All Products
Search
Document Center

Container Service for Kubernetes:Troubleshoot DNS resolution errors

Last Updated:Mar 25, 2026

DNS resolution failures in Kubernetes are tricky to diagnose because the resolution pipeline spans multiple components — CoreDNS, kube-proxy, the Container Network Interface (CNI), and upstream DNS servers. This guide walks you through a structured process to isolate the root cause and apply the right fix.

Before diving into diagnostics, review Best practices for DNS services to reduce the risk of recurring DNS failures.

Key concepts

TermDefinition
Internal domain nameResolved by CoreDNS from its local cache. Always ends with .cluster.local.
External domain nameResolved by an upstream DNS server (Alibaba Cloud DNS, Alibaba Cloud DNS PrivateZone, or a third-party provider). CoreDNS only forwards these queries.
Application podAny pod that is not a system component pod in the Kubernetes cluster.
NodeLocal DNSCacheA local DNS cache that intercepts pod DNS queries before they reach CoreDNS. Queries that NodeLocal DNSCache cannot resolve are forwarded to the kube-dns Service.

Identify the error

Common error messages

Match your error message to identify the failure category:

ClientError messageFailure category
pingping: xxx.yyy.zzz: Name or service not knownDomain not found, or DNS server unreachable (latency > 5s suggests unreachable)
curlcurl: (6) Could not resolve host: xxx.yyy.zzzDomain not found, or DNS server unreachable
PHP HTTP clientphp_network_getaddresses: getaddrinfo failed: Name or service not known in xxx.php on line yyyDomain not found, or DNS server unreachable
Go HTTP clientdial tcp: lookup xxx.yyy.zzz on 100.100.2.136:53: no such hostDomain does not exist
dig;; ->>HEADER<<- opcode: QUERY, status: NXDOMAIN, id: xxxxxDomain does not exist
Go HTTP clientdial tcp: lookup xxx.yyy.zzz on 100.100.2.139:53: read udp 192.168.0.100:42922->100.100.2.139:53: i/o timeoutDNS server unreachable
dig;; connection timed out; no servers could be reachedDNS server unreachable

Set up a debug pod

Before running any diagnostic commands, establish a clean observation environment. This eliminates ambiguity between application bugs and DNS bugs.
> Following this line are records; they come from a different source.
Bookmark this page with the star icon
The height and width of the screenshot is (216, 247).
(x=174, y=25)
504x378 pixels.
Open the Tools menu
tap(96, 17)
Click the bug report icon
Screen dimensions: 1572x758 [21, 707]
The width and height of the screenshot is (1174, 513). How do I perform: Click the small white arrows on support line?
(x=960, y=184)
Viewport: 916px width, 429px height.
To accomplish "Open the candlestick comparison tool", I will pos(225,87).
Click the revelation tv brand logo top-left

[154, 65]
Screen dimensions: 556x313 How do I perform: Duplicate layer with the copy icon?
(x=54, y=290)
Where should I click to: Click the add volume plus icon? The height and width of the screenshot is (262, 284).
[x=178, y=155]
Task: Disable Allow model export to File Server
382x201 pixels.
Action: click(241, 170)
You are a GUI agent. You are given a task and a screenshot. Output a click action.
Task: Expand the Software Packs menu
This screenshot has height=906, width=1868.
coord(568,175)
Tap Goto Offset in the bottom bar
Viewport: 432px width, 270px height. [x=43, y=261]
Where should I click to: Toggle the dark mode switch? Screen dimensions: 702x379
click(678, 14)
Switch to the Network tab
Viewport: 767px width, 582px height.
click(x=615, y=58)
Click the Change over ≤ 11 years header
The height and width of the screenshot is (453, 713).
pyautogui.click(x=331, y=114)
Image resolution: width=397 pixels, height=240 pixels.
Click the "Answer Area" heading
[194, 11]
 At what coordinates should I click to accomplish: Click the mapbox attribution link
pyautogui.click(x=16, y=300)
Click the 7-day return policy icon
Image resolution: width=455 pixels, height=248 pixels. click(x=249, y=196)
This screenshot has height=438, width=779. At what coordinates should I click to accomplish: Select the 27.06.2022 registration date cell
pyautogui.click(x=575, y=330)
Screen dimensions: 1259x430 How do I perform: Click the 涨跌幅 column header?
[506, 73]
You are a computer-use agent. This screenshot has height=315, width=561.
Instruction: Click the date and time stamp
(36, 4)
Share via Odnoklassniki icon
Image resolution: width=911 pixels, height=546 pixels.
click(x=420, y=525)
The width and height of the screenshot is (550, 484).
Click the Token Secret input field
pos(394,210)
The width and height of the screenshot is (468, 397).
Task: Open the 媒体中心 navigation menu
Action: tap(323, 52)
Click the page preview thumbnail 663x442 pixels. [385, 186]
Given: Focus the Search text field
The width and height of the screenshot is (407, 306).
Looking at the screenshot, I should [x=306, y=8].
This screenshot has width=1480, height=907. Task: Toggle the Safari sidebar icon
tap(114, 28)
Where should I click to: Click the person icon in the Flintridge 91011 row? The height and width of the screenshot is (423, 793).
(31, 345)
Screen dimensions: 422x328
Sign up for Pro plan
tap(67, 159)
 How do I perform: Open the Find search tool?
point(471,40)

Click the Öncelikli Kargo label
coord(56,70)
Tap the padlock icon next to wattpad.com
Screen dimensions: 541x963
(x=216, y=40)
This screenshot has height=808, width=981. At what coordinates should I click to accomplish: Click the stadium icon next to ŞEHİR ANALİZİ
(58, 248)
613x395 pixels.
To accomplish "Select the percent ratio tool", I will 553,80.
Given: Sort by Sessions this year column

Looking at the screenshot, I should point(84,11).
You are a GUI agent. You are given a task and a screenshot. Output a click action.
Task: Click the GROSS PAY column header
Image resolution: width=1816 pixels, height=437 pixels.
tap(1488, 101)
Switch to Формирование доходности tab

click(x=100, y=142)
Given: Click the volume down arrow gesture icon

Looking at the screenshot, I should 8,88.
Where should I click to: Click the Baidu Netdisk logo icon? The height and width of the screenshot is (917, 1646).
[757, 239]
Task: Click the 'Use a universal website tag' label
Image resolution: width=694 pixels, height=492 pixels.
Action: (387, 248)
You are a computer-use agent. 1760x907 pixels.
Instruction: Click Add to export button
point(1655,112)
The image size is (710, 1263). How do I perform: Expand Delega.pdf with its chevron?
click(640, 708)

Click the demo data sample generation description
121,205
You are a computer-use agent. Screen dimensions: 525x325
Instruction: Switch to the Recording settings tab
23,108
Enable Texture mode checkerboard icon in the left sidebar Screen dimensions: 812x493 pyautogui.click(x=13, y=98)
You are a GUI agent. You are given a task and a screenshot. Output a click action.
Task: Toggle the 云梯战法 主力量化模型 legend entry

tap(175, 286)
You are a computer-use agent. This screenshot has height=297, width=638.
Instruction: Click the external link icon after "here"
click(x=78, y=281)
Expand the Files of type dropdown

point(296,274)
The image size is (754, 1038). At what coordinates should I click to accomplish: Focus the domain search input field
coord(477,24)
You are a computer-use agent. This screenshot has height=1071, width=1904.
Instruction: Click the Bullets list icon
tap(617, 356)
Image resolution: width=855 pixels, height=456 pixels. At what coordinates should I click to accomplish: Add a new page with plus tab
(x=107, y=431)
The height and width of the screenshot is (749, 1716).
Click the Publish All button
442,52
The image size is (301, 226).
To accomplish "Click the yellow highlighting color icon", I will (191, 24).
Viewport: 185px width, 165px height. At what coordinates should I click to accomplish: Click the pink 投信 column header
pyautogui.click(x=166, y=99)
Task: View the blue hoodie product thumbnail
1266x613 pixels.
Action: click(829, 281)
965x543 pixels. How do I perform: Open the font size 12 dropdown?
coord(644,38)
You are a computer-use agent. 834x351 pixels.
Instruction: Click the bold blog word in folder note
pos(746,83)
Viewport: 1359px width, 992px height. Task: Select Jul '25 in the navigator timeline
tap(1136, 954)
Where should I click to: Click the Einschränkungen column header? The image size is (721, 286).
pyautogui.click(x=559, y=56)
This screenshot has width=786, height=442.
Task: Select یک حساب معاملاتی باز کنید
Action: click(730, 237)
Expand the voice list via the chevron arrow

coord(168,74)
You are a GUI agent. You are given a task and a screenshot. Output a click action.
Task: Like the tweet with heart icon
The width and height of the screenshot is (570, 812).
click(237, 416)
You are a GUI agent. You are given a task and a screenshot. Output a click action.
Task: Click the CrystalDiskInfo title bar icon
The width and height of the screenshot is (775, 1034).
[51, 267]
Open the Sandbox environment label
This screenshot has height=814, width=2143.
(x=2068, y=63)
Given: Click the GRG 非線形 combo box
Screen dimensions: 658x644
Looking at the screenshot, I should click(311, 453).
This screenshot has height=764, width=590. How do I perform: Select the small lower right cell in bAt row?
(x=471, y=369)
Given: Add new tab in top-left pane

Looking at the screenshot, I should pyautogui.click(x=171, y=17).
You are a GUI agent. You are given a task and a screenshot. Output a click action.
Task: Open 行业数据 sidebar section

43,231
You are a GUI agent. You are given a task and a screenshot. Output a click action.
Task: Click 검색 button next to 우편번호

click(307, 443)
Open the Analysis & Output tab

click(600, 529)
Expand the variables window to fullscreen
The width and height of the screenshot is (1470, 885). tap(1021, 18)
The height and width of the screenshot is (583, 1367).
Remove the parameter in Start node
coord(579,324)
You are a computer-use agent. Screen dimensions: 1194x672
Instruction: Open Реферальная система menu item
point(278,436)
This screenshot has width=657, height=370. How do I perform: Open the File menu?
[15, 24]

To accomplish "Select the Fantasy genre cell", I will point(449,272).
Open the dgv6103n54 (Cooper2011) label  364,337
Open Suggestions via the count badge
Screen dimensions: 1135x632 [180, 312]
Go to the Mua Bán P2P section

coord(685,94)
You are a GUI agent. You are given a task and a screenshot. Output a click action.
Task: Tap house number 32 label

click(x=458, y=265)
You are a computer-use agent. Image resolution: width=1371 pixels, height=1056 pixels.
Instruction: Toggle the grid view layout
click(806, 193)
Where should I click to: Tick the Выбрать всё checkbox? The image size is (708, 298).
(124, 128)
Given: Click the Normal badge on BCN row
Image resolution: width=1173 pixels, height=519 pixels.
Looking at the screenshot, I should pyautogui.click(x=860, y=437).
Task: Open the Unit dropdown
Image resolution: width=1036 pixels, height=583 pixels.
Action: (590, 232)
kubectl run -it --rm debug --image=nicolaka/netshoot -- dig

You can also run the following command:

nslookup <Domain name>

Diagnostic procedure

The following diagram shows the overall troubleshooting flow for CoreDNS and NodeLocal DNSCache failures.

Troubleshooting flow

Step 1: Check the DNS configuration of the application pod

# Get the pod's YAML to check its dnsPolicy field
kubectl get pod <pod-name> -o yaml

# If dnsPolicy looks correct, inspect the in-container DNS config
kubectl exec -it <pod-name> -- cat /etc/resolv.conf

Check whether nameserver points to CoreDNS or NodeLocal DNSCache:

DNS policy reference

The following table describes the available dnsPolicy values and when to use each:

dnsPolicy valueBehavior
ClusterFirst (default)Uses the kube-dns Service IP as the DNS server. For host-network pods, behaves the same as Default.
DefaultUses the DNS servers from the ECS instance's /etc/resolv.conf. Use this only if the pod does not need cluster-internal service discovery.
ClusterFirstWithHostNetSame as ClusterFirst but for host-network pods.
NoneLets you specify custom DNS servers and options in dnsConfig. Used when NodeLocal DNSCache injects its configuration automatically.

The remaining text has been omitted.